Letzteres ist auch für die flexibilitäts- und freiheitsliebende Entwicklerin Liu ein Pain Point im wahrsten Sinne des Wortes: "Wenn es etwas gibt, das ich hasse, dann ist es, den ganzen Tag auf den Computer starren zu müssen. Das ist anstrengend für die Augen sowie die Nacken- und Rückenmuskeln - lässt sich aber nicht wirklich vermeiden. Deshalb erinnere ich mich oft selbst daran, eine Pause einzulegen und einige Übungen zu machen, um meine Augen und Muskeln zu entspannen."

5. Traumjob vs. Realität

Letzten Endes wird ein Großteil der Erfahrungen, die Sie als Entwickler sammeln, nicht auf Allgemeinheiten beruhen, sondern davon abhängen, wo genau Sie landen. Das kann erheblichen Einfluss aufs persönliche Glück und Wohlbefinden nehmen, wie Jared Ledbetter, CEO des Webdesign-Spezialisten Carbon Digital, weiß:

"Wenn Sie in einer Abteilung sind, die nur aus Entwicklern besteht, dann ist die Wahrscheinlichkeit, zufrieden zu sein, höher. Meistens sind es die Nicht-Entwickler in Führungspositionen, mit denen ich ein Problem habe. Diejenigen, denen nichts schnell genug erledigt werden kann, die dabei aber keinerlei Prozesse definieren wollen. Wenn ich empfehle, ein Projektmanagement-System wie Jira oder Azure DevOps zu verwenden, können in diesem Bereich ahnungslose Manager ihr Veto einlegen und auf Microsoft Office verweisen."

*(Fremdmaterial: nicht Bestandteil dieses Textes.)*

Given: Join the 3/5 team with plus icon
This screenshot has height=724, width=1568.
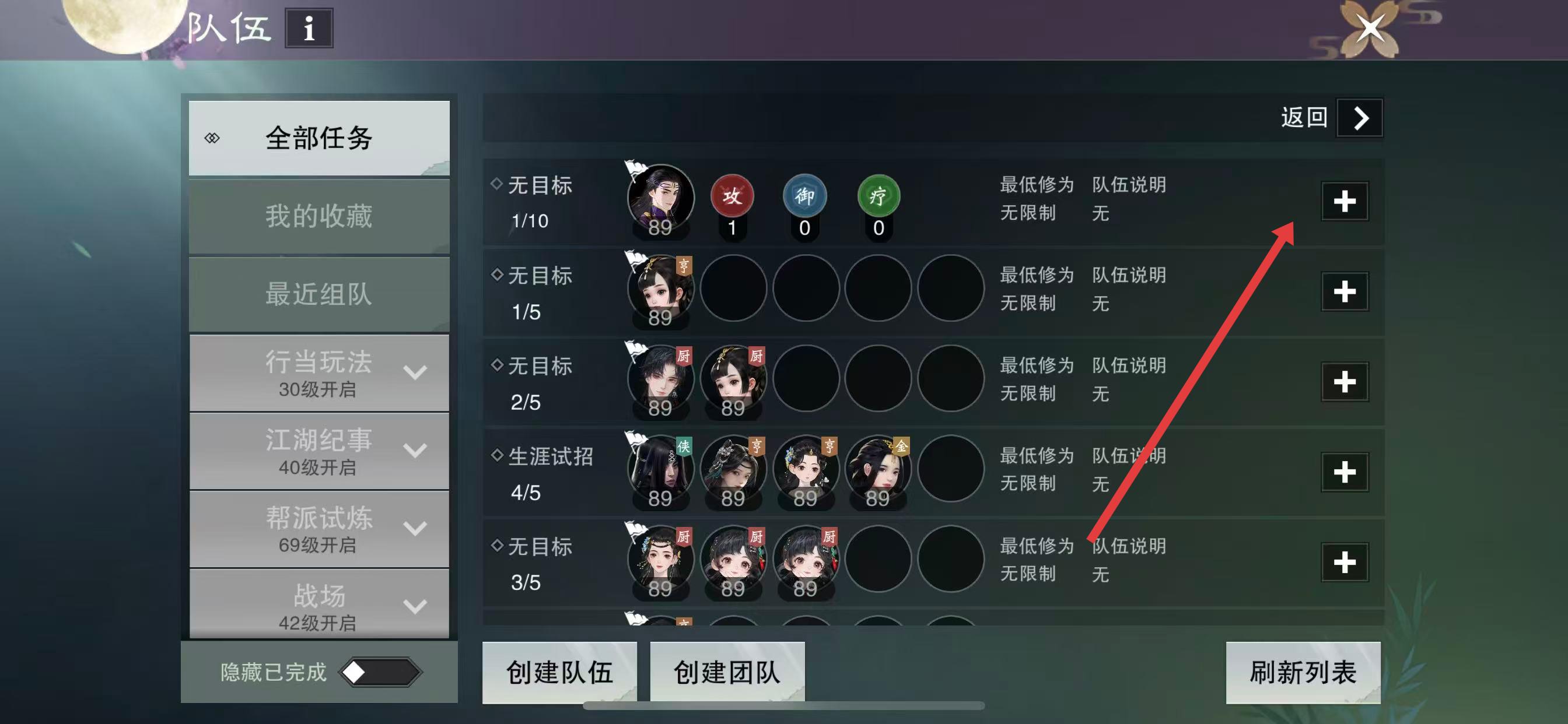Looking at the screenshot, I should (x=1344, y=562).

Chandzamarda berichtet über ähnliche Frustrationen und merkt an: "Es ist anstrengend, Mitarbeiter oder Manager zu haben, die nicht vorausschauend denken. Bei ihnen geht es nur um das Hier und Jetzt."

Allerdings ist die Softwareentwicklung eine sehr gefragte Disziplin, was Vorteile für die Developer birgt, wie Gatkowski konstatiert: "Der unbestreitbare Vorteil ist die Tatsache, dass es sehr einfach ist, einen neuen Job zu finden." (fm)

Dieser Beitrag basiert auf einem Artikel unserer US-Schwesterpublikation Infoworld.